La passion est donc un élan vers l’inconnu, le divin, l’infini. La passion complètement idéalisée, est
l’expression de l’insatisfaction de la condition humaine sur terre. L’aspiration vers l’au-delà. La passion
élargit donc la vie pour les romantiques.
IV ] LA POSITION THOMISTE
1) LA THESE HYLEMORPHISTE
L’agir humain a cette particularité de se mesurer à l’autonomie de la personne et à sa capacité de
décider d’elle-même de ses amours intelligents.
L’homme n’est pas seulement une intelligence, mais il est aussi un animal. Animal raisonnable certes,
mais il a en commun avec les animaux tout ce qui l’habite et s’agite dans son corps. S. Thomas est étranger
à la dichotomie de l’âme et du corps qui fausse toute l’anthropologie occidentale actuelle (sous l’influence
de Platon et de Descartes).
Par la défense de la thèse hylémorphiste, St Thomas ne considère l’homme que comme un « composé »
d’une âme et d’un corps. Et ce composé forme une unité fondamentale. Chez l’homme, l’âme (principe de
vie) est capable d’intelligence rationnelle, mais elle n’en reste pas moins présente dans son animalité
corporelle.
S. Thomas se refuse donc à reconnaître dans le corps et l’âme, deux réalités hétérogènes.

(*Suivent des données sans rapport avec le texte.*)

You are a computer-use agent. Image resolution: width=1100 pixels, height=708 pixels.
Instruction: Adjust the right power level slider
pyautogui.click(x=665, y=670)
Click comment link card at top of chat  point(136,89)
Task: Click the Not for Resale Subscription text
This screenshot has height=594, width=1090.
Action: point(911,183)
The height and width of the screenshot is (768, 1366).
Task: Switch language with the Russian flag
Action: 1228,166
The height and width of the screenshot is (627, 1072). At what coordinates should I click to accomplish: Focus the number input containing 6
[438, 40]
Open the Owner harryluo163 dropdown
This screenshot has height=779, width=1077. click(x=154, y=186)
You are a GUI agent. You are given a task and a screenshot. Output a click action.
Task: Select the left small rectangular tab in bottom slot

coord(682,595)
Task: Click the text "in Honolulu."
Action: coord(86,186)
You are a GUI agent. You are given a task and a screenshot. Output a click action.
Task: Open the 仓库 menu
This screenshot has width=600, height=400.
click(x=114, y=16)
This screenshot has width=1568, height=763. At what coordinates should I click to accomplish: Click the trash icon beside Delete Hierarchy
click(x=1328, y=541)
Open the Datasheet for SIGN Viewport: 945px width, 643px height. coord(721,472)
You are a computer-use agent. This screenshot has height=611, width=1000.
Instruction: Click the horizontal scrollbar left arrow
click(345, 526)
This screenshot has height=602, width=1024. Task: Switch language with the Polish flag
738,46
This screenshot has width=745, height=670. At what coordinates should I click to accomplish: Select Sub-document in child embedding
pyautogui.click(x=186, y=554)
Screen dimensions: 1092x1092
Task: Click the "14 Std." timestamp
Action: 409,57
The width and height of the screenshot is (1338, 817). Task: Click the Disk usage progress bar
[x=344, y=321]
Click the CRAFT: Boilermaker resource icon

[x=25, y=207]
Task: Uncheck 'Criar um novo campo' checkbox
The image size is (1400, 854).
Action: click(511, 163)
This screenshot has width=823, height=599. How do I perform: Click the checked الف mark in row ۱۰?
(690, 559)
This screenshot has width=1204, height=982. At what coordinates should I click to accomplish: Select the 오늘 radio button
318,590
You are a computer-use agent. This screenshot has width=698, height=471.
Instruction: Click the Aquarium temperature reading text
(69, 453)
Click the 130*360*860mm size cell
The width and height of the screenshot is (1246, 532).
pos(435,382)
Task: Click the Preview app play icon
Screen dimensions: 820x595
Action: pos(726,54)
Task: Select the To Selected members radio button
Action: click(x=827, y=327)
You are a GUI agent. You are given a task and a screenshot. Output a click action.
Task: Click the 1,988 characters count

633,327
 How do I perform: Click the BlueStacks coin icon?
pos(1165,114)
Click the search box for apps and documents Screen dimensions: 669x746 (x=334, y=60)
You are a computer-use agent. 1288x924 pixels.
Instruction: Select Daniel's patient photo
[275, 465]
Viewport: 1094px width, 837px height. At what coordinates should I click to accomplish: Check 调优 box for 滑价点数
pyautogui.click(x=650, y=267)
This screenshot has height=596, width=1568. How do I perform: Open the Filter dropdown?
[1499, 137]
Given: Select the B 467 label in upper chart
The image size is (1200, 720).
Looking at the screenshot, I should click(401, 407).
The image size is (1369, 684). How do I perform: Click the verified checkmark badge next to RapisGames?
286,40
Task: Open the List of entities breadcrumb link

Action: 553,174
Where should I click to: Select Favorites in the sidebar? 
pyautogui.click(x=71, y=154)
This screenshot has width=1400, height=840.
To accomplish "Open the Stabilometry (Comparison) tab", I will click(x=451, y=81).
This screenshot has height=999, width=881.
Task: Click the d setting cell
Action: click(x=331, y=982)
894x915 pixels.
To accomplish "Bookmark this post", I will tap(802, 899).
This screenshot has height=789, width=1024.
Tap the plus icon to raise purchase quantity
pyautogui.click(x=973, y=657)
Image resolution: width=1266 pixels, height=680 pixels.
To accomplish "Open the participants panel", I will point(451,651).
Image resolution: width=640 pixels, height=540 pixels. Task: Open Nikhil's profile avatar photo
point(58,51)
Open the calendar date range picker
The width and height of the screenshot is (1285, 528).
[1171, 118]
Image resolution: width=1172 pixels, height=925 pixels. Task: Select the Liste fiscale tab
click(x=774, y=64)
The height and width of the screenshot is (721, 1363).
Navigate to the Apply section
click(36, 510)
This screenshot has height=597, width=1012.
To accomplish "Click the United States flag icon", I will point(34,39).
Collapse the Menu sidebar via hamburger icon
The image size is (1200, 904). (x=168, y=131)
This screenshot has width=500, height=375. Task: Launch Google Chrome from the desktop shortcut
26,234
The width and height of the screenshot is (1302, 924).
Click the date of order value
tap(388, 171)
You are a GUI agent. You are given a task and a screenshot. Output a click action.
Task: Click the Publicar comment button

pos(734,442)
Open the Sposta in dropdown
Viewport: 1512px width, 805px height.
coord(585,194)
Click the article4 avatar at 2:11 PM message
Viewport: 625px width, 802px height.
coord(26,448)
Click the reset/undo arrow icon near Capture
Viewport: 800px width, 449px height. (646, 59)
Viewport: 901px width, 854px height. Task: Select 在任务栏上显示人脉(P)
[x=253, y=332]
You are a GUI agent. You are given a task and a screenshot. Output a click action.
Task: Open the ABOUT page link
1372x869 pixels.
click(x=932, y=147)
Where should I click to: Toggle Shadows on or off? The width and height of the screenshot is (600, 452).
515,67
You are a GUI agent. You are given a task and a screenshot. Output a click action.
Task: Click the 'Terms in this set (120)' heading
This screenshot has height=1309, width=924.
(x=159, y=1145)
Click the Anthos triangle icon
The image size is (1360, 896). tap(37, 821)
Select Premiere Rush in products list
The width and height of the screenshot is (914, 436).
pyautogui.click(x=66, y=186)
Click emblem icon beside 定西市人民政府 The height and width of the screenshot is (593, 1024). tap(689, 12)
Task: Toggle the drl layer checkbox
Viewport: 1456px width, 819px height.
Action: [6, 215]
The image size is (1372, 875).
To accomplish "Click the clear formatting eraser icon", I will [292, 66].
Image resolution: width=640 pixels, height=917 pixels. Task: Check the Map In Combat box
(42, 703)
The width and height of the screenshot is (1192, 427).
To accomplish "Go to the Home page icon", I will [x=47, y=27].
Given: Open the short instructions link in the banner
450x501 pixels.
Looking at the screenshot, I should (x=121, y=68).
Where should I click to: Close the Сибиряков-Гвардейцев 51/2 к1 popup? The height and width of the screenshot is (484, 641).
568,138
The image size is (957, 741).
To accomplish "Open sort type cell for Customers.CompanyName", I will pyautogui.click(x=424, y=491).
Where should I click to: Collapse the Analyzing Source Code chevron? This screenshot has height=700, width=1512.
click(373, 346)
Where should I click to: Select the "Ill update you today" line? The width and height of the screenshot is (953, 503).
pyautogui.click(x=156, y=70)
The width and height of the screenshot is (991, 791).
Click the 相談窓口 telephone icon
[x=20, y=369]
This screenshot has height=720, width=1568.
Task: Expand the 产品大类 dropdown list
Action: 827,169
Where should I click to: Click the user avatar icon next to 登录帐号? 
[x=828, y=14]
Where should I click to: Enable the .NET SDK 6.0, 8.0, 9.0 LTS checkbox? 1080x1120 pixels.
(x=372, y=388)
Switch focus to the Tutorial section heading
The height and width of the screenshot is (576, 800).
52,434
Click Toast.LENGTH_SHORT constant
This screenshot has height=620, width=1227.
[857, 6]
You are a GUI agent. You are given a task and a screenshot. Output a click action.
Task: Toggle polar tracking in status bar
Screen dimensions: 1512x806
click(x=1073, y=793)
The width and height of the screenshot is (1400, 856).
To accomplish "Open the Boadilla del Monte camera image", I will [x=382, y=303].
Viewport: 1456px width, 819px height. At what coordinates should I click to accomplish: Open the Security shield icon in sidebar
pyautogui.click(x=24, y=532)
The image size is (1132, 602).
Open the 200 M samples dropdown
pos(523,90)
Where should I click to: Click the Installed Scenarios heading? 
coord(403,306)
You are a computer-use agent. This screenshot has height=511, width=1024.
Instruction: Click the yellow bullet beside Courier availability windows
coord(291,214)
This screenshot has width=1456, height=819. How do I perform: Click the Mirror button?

Dichotomie
cartésienne dans laquelle le corps ne serait qu’une machine reliée à l’âme grâce à un organe cérébral.
Théorie qui a conduit Descartes à distinguer les passions de l’âme de celles du corps (Cf. ci-dessus : II-2-a.)
Cette même dichotomie a influencé la philosophie idéaliste de Spinoza, pour qui le corps est le siège des
affections, et l’âme celui des idées : dès lors, une affection qui est une passion cesse de l’être sitôt que nous
en formons une idée claire et distincte.